WHAT YOU WILL DO | Below is a listing. Gather each line of it that contains "Select".

GIVEN RECORDS |
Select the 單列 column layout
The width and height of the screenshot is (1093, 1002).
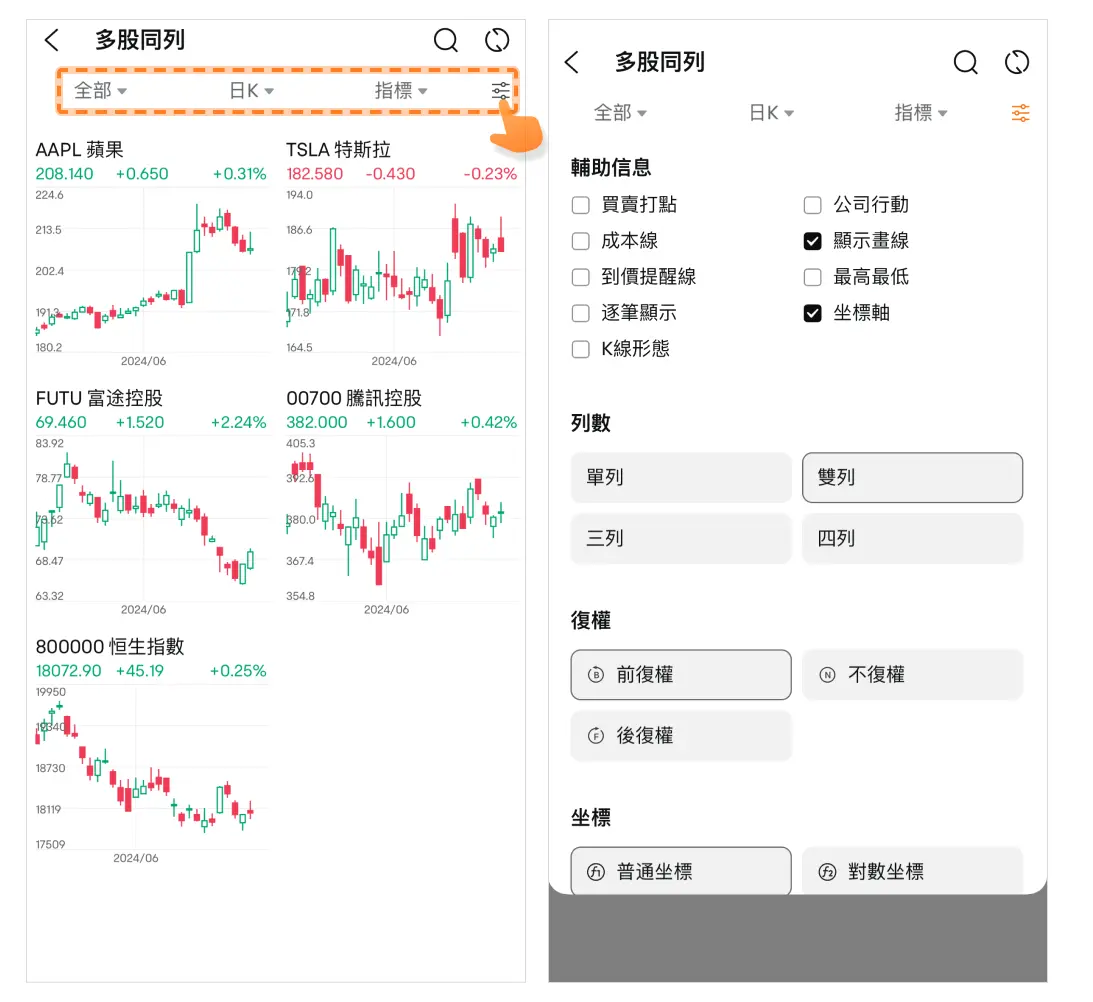tap(681, 478)
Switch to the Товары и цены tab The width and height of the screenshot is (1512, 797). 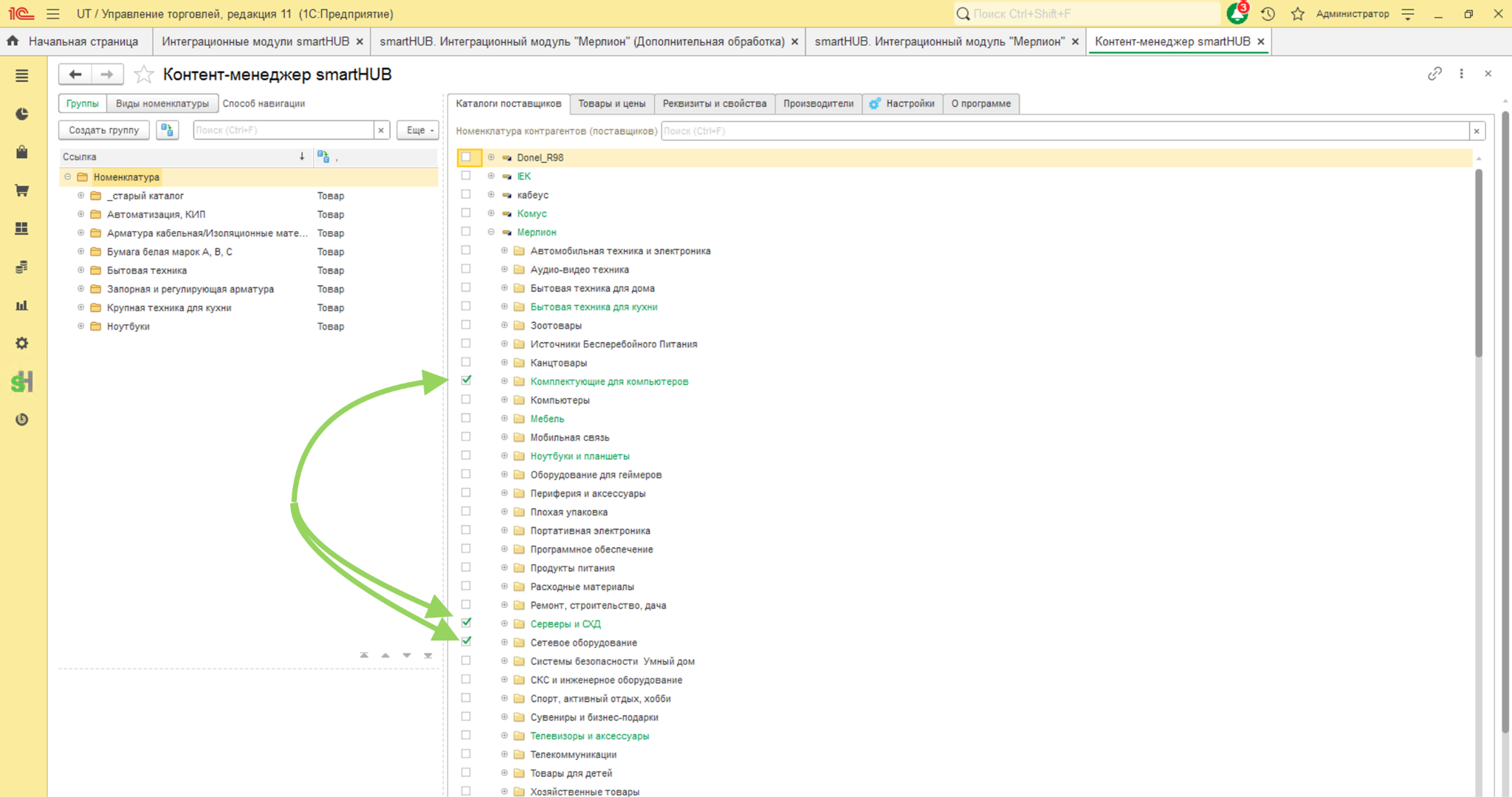coord(612,103)
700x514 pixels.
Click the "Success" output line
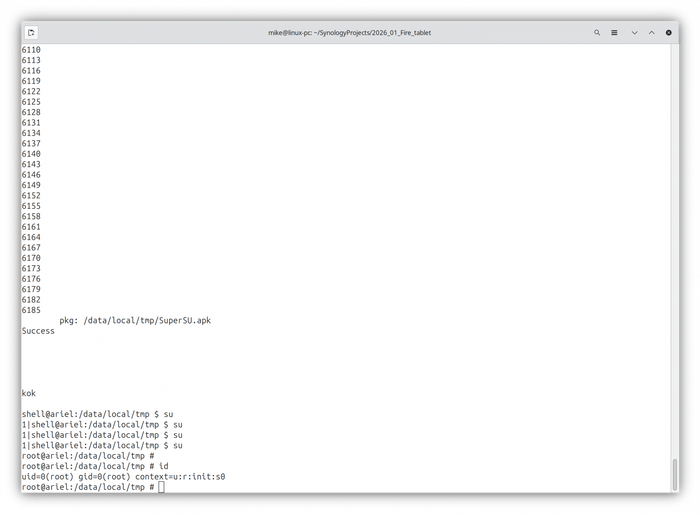38,331
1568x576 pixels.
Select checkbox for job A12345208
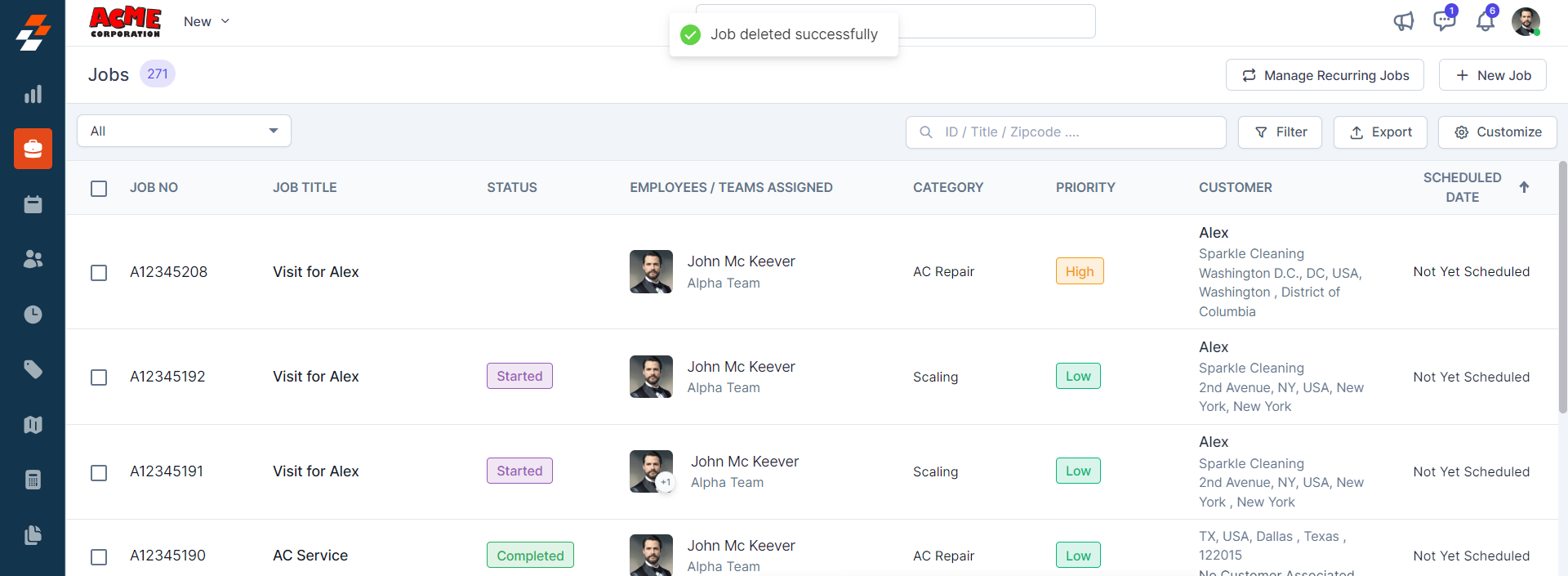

COMPLETED TASK |
Select the 單列 column layout
Select checkbox for job A12345208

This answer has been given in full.